Some people don’t realize this, and at least one crew reading is notorious for just saying “screw it, who needs hacking.” But generally, you need to do two things. First, you have to gather a little intel. Hackers are great at this. They go, ask some SAKs some stuff, and they learn all about that cryptic little lead the Messenger gave you. But, that’s only half the equation. You’re revoked, and the streets aren’t safe under the panopticon. You need to be able to travel places and do things and avoid both the police and corporate security. And you can’t hack the panopticon, so you need to have someone who knows how to watch it, and maybe massage it a little. I know there’s crews out there without OPTISEC Specs, and honestly, I don’t know how they’re still here. If you want to be a successful crew, you really need them both.

 

Doing the Job

This is the easy part for most of you. Break-ins. Data-heists. Snatch & grabs, con jobs, wet work, kidnapping, extortion, eavesdropping. You name it, you guys will do it for the Messengers.  What choice do you have? Even if you don’t give a damn about Ascension, you still have to eat, right?

 

Getting Paid and the Golden Rules

So you just did some nasty shit for money.  Now you want to get paid for it right?

 

Well, that’s the thing, and where most of you guys go off the rails. It’s just the way the Messengers work, but you get jack up front, and are paid on completion. If you do a great job, the way you know it is if the Messenger comes back to the place you met them with a bonus for the entire crew. This doesn’t happen too often.

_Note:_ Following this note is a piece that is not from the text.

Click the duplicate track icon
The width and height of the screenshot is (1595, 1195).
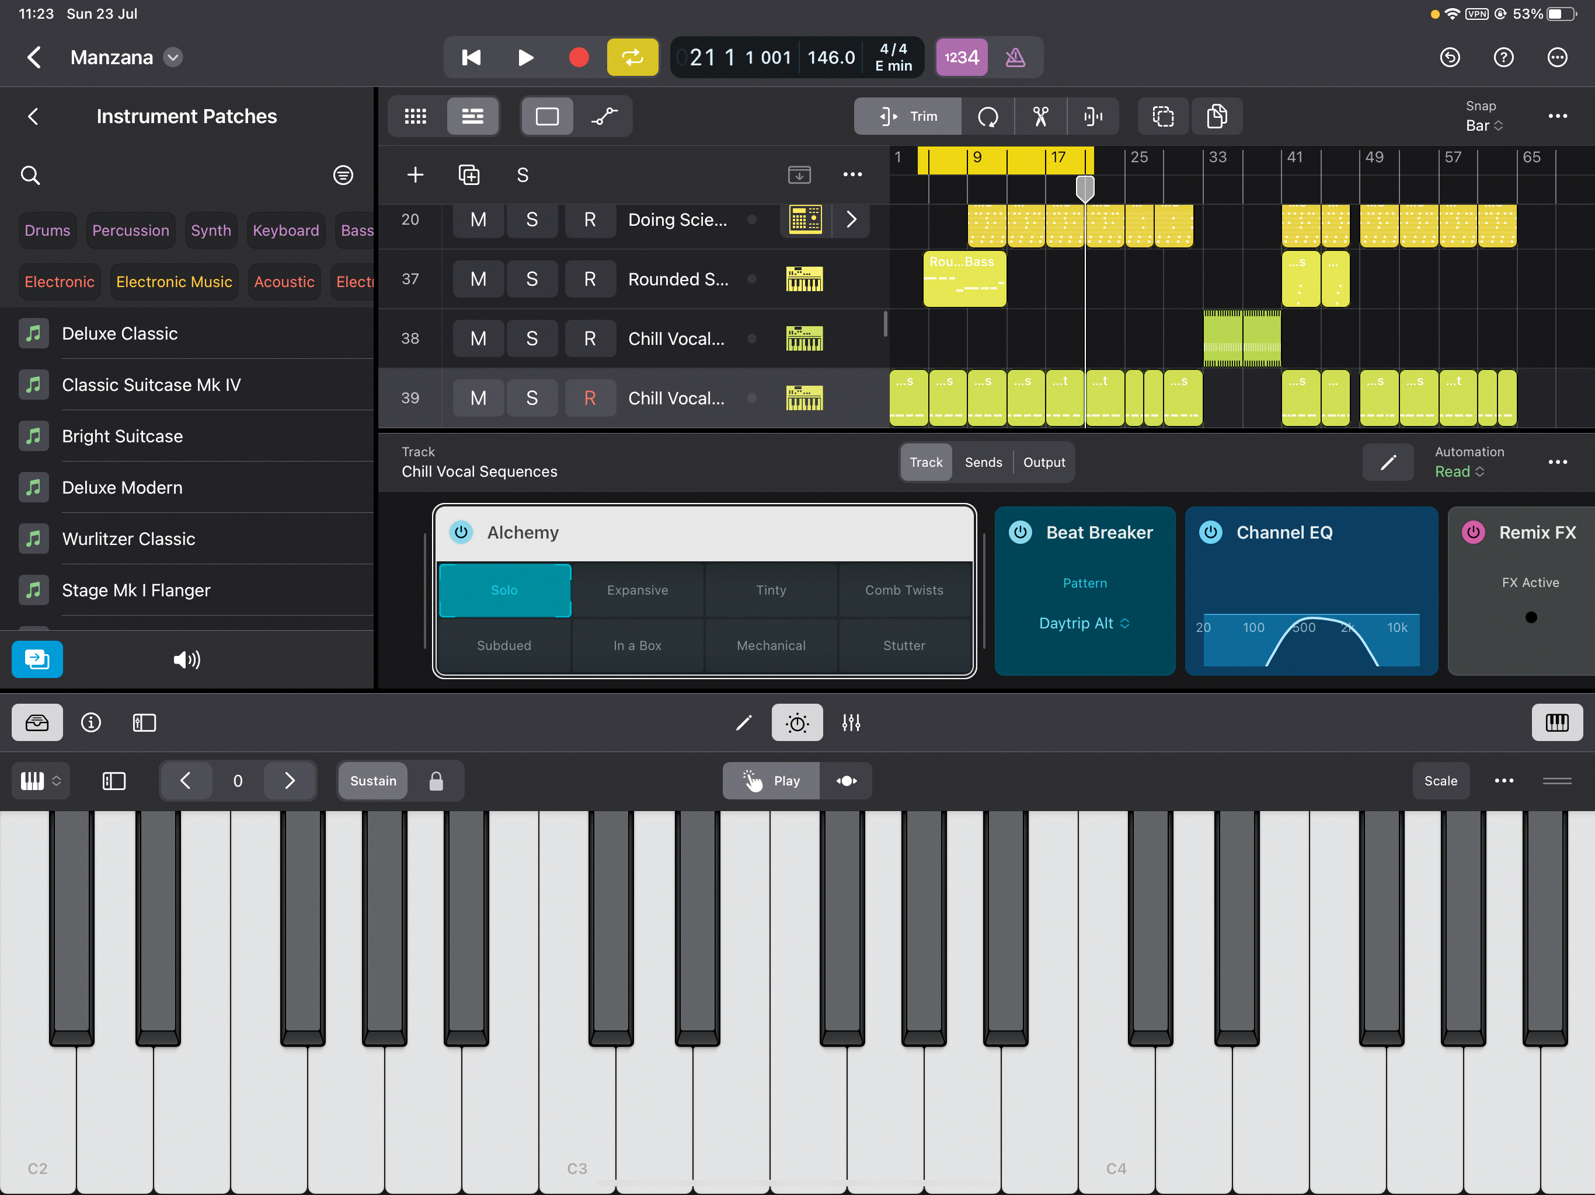point(469,174)
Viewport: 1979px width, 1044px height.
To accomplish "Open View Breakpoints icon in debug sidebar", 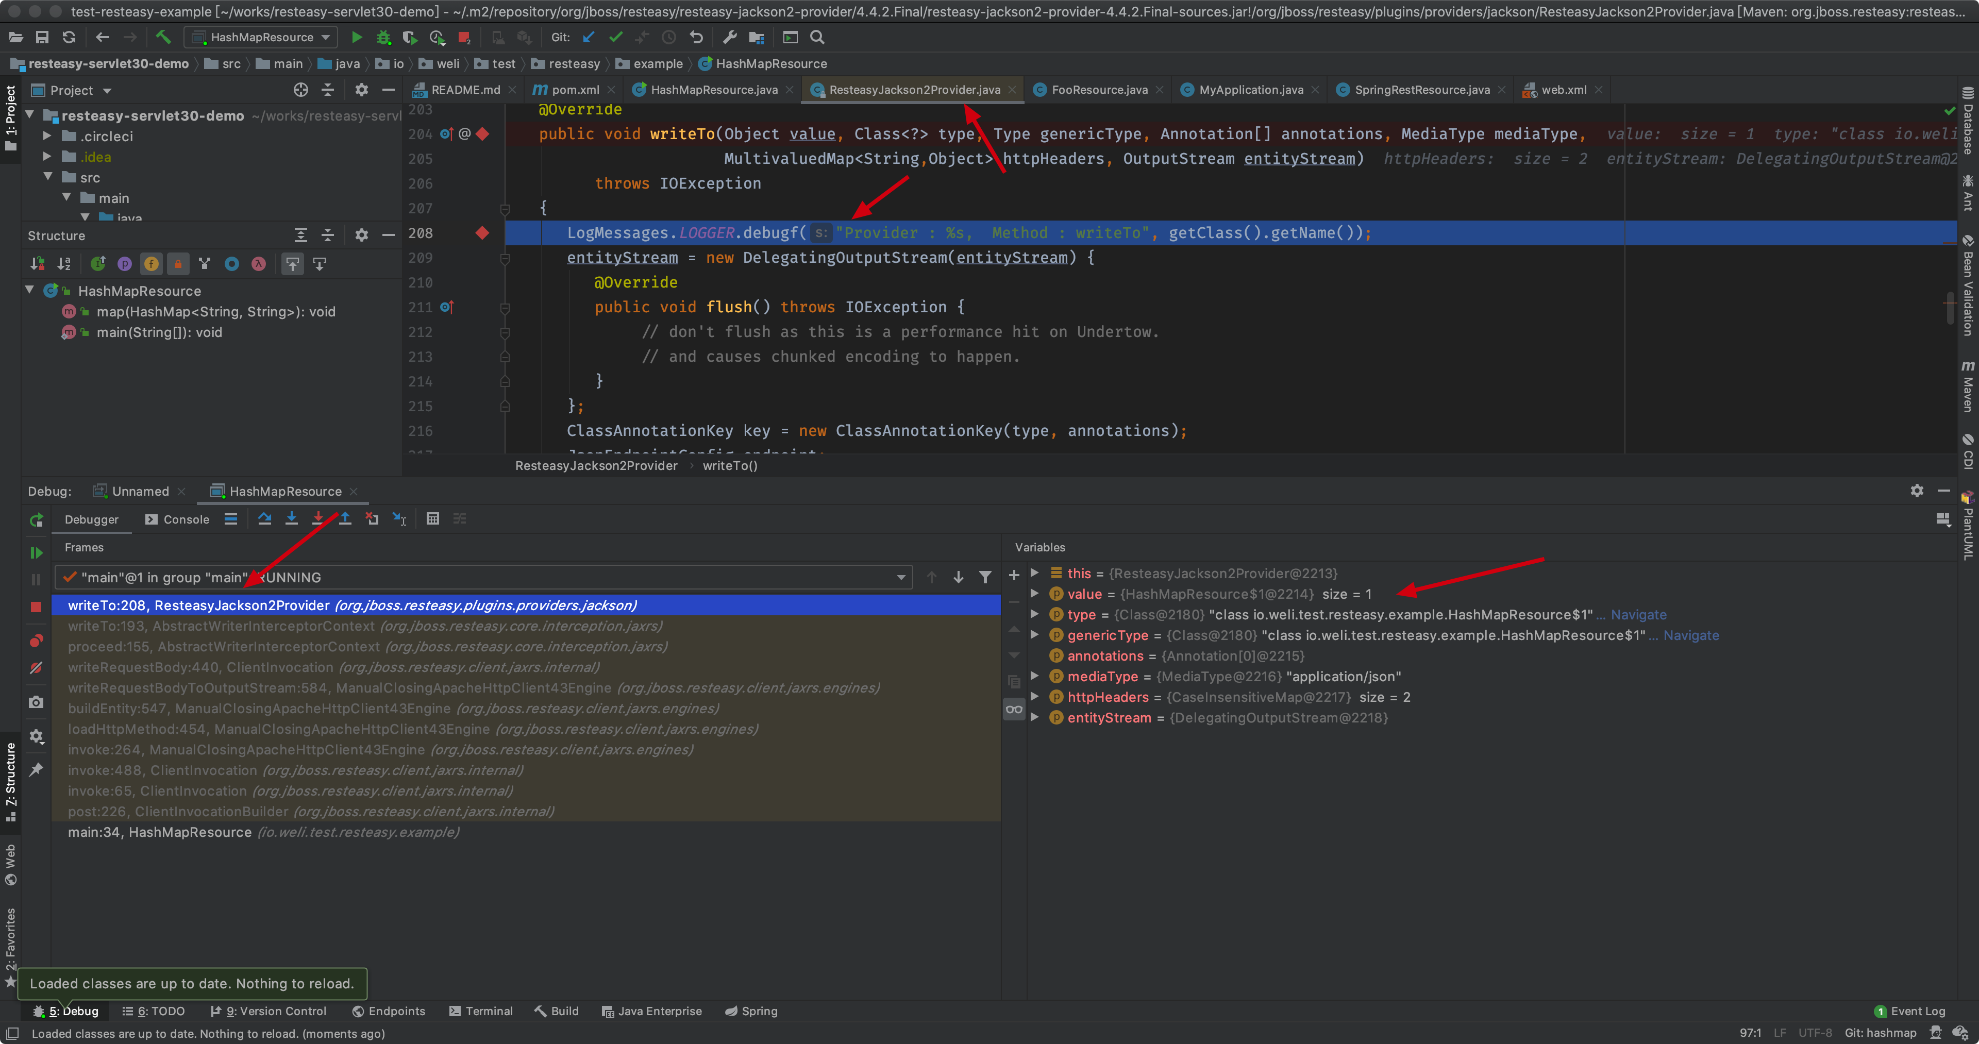I will pos(36,641).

Most of the time, the Messenger just sends the crew leader some cash. Just a numberdepositedto the account. Usually this happens an hour after the crew completes the job.  The number varies, but is usually around ten grand. This means you did adequate.

 

And then, there’s the fuck-ups. Who knows what happens next. One thing is sure… if you haven’t been paid after a few hours, someone is pissed at you, and there’s no money coming.  The police might be, and there’s always the rumors of cyborg assassins, but, hey, at least the tax collectors will always leave you alone. Now, if this happens, your crews in trouble, and it’s almost always because you broke one of three rules. Sometimes you can get away with them (someone did a nasty job in the Underworld bar a year ago, and seems to have gotten away so far).  However, someone who breaks them is begging for trouble. For clarity, here they are:

 

  1. DON’T SHOOT THE MESSENGER. Literally. Don’t shoot, stab, kick, punch or otherwise injure the Messenger. Physical abuse of your employer is self-critiquing.

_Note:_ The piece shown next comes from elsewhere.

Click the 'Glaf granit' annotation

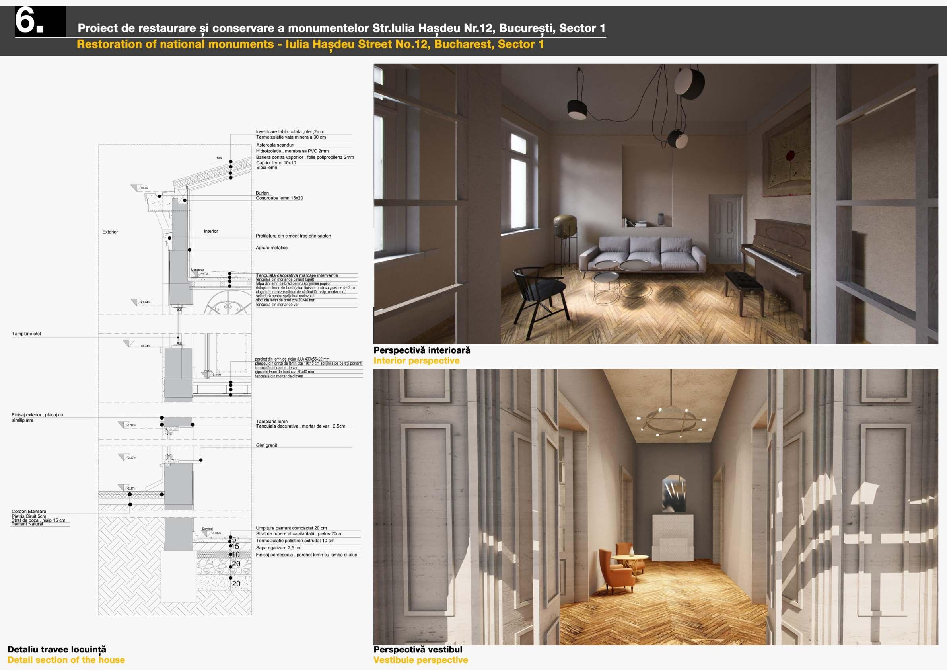click(x=266, y=445)
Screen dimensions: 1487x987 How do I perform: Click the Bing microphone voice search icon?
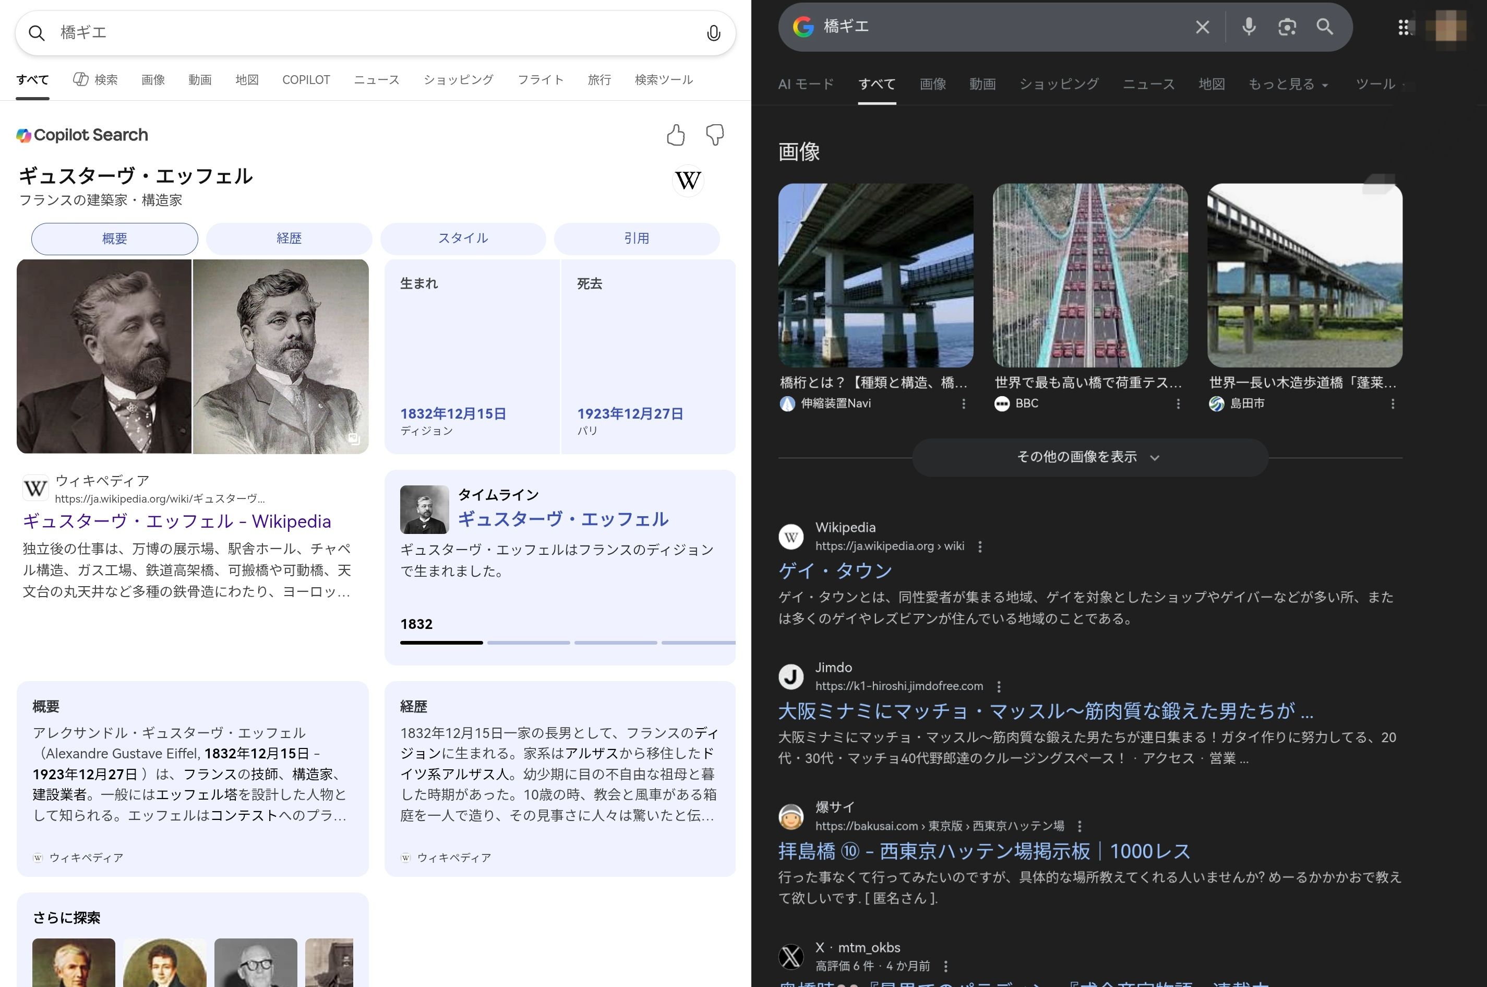click(x=713, y=33)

  2. DON’T BE THAT GUY. This is a cute way of saying “don’t be anybody.” Your job is to be invisible, and not get caught. It’s impossible to be “that guy” if no one remembers who you are.

  3. DON’T SHIT WHERE YOU SLEEP. This is the big one: you all got to live together. Don’t mess with other crews, Chaser hangouts, anything like that. Crews in Purgatory turn real quick on Chasers who break these rules.

 

Sounds simple, doesn’t it? Like I said, it’s “do work, get paid,” but it’s amazing how many people need a reminder from time to time.